Adapté d’un roman de Stephen King, Christine de John Carpenter s’offre une restauration majestueuse sous l’égide du distributeur Carlotta. Trente-cinq ans après, le film n’a pas pris une ride et confirme la place singulière de John Carpenter dans l’industrie hollywoodienne.
Après un prélude montrant la « naissance » de Christine, une Plymouth Fury des années 1950, l’intertitre nous indique une temporalité : l’année 1978. Arnie Cunningham (Keith Gordon) vit chez ses parents et passe son temps à se faire brutaliser par ses camarades de classe. Son meilleur ami, joué par John Stockwell, tente par tous les moyens de lui redonner confiance. Le regard d’Arnie se métamorphose au moment où il aperçoit une vieille bagnole en état de ruine. Il passe ses journées à la retaper, à lui redonner sa splendeur d’antan. Une fois restaurée, Christine peut à nouveau se mettre en chasse.
En 1982, John Carpenter essuie un revers au box-office avec son chef-d’oeuvre The Thing. Il saisit donc l’opportunité offerte par Columbia Picture qui lui propose d’adapter un livre battant tous les records de vente au même moment. Le studio n’a pas oublié le succès remporté par Halloween, la nuit des masques quelques années auparavant. Bill Philipps, le scénariste, modifie un peu l’histoire originale et soumet le script à John Carpenter.
La limite du corps
Christine est un film de bagnole hantée, où la voiture se transforme en une créature vengeresse. De manière progressive, elle possède Arnie et le modifie physiquement et mentalement. Le jeune homme est traversé par des pulsions de violence et la question sexuelle ne l’effraie plus comme en atteste sa relation de plus en plus charnelle avec sa petite amie. L’enjeu du film se situe bien dans ce domaine, celui de la phobie sexuelle. Arnie se sent empêché par son physique et il voit dans sa relation avec Christine, une passion dévorante qui lui fait pousser des ailes. Si quelqu’un la touche, il lui en coûtera le prix ultime. Lorsque les doigts d’un homme l’approche de trop près et la manipulent de l’intérieur, l’agresseur doit en être puni. Cette remarque est valable dans l’autre sens. Christine semble protéger Arnie, ou du moins réagit après coup quand celui-ci est attaqué.
Tension amoureuse
Ce qui est aussi passionnant dans le film de Carpenter, c’est cette réflexion sur l’importance fondamentale de l’automobile chez les jeunes hommes. Cette fascination pour l’objet vient rompre des relations amicales et sentimentales.
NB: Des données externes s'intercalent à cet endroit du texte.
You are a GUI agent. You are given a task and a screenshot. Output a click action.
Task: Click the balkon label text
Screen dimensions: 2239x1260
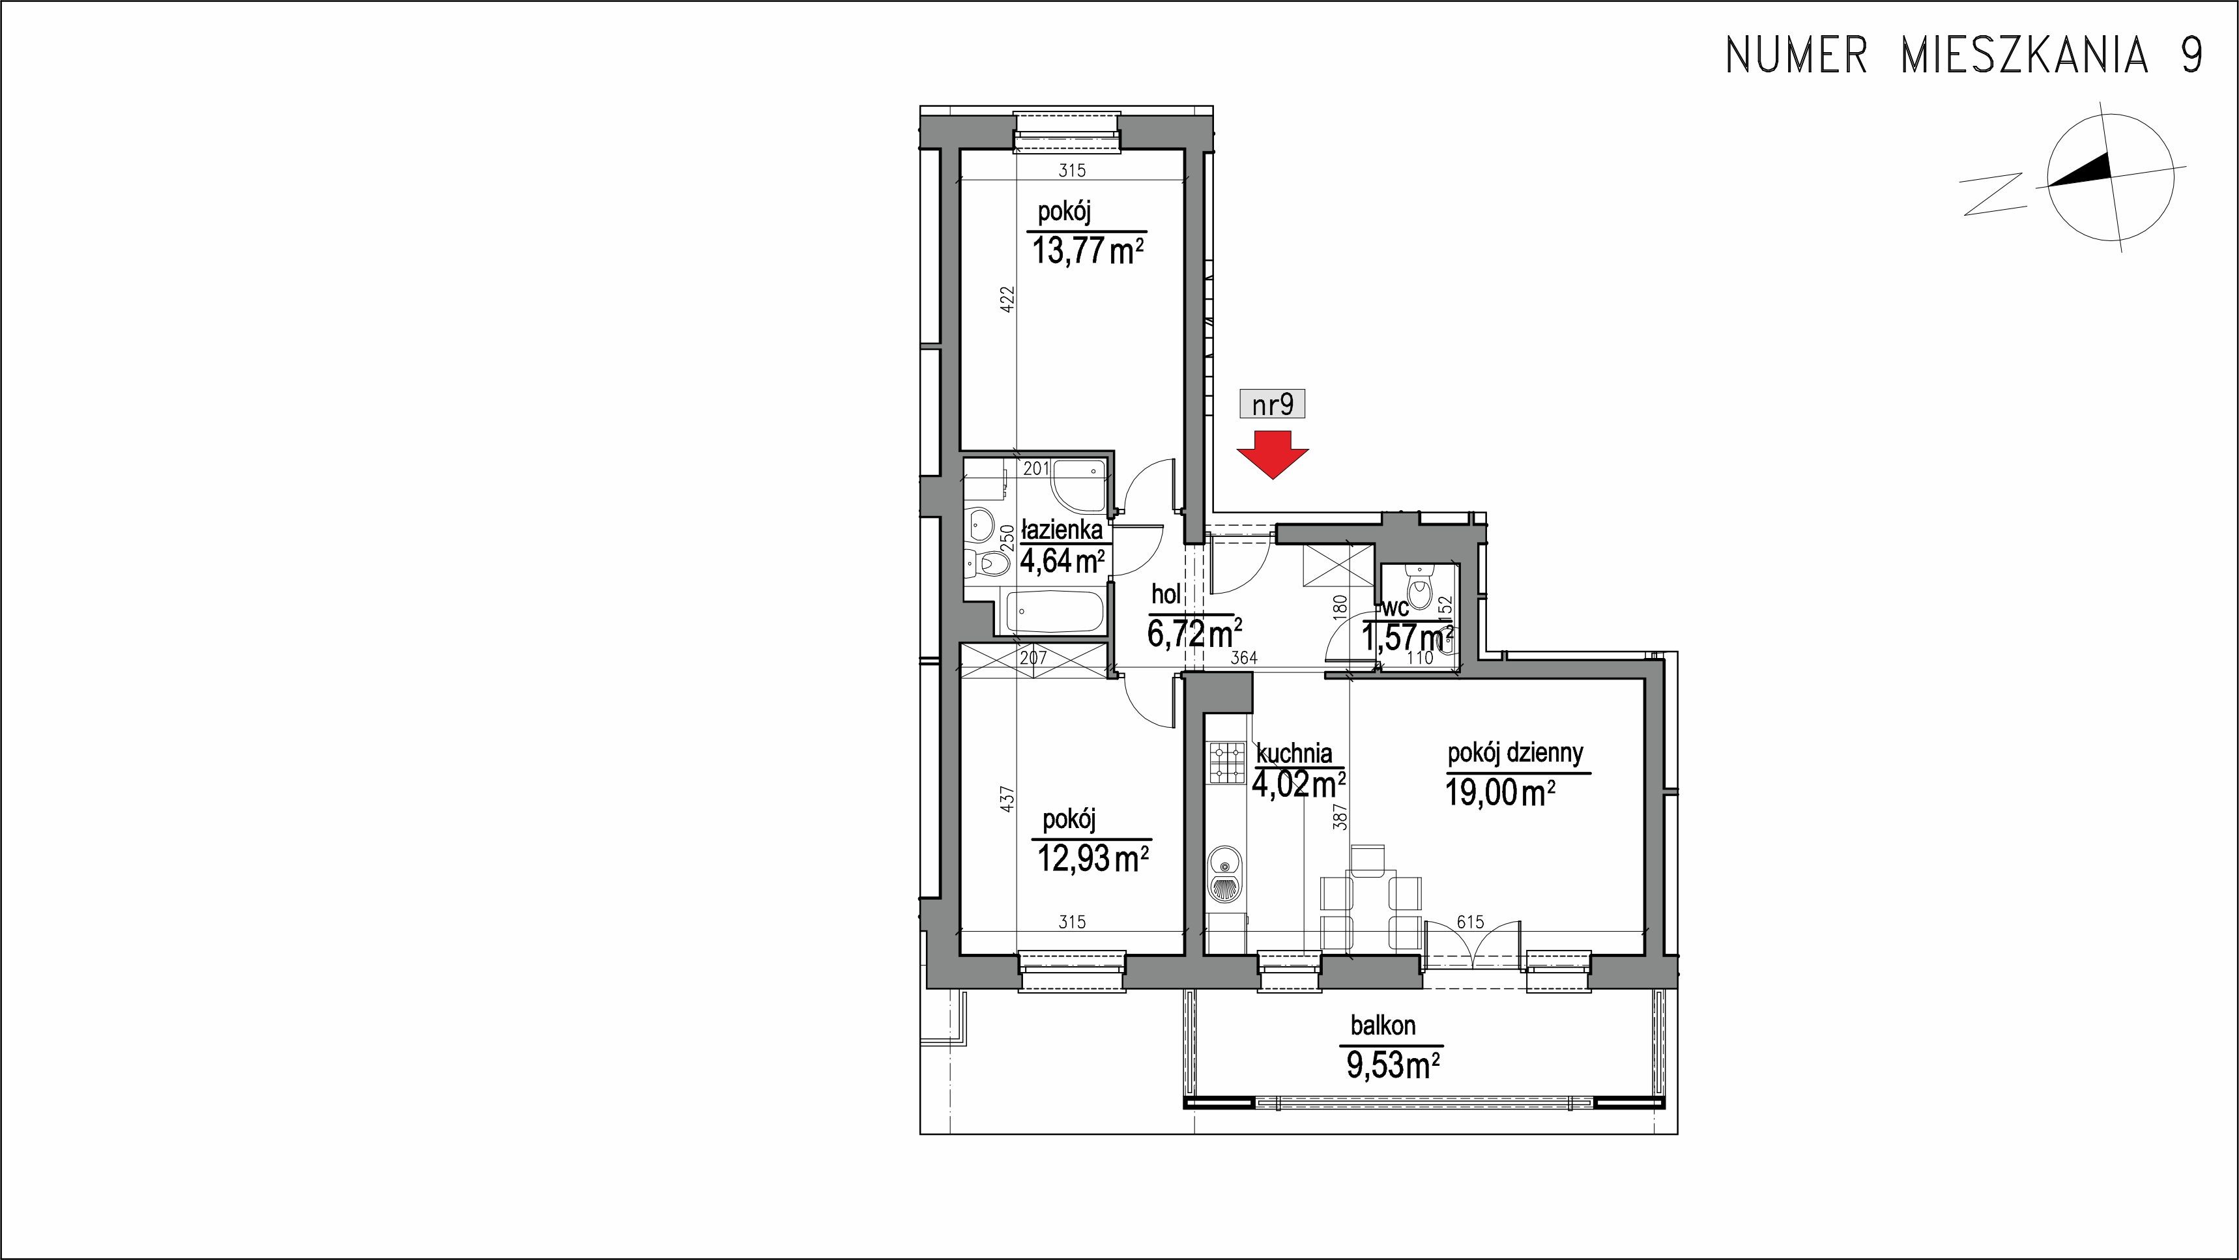(x=1383, y=1026)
Arnie s’éloigne de son meilleur ami et n’arrive pas à oublier Christine lorsqu’il sort avec une fille plus âgée que lui. La séquence névralgique, c’est la projection de Dieu merci, c’est vendredi (1978) dans un drive-in. Les deux tourtereaux s’échangent des baisers dans la voiture sous une pluie battante. Au fur et à mesure de la séquence, nous découvrons Leight et Arnie en pleine étreinte, les deux corps se rapprochent avant qu’une main un peu trop entreprenante d’Arnie vient stopper la scène. Quand Arnie lui demande ce qu’il ne va pas, Leigh répond : « Je ne peux pas. Ici. Dans cette voiture ». Une jalousie s’instaure entre la jeune femme et la voiture, prenant le personnage d’Arnie de court. La mise-en-scène de Carpenter est rigoureuse, chaque plan témoignant de cette tension entre les deux amours d’Arnie. Comme dans tout triangle amoureux, un des trois personnages devra s’éclipser.
John Carpenter est un cinéaste majeur. Il a saisi cette folie matérialiste qui s’empare de la jeunesse américaine des banlieues aisées. Le Mal, thème qui circule dans toute la filmographie du réalisateur américain, est symbolisé par un objet, une voiture tellement fétichisée qu’elle devient « vivante ». En attendant de croiser à nouveau le chemin de Christine, cette réédition de très bonne qualité permet de décrasser le moteur d’un film ludique, stimulant et intemporel.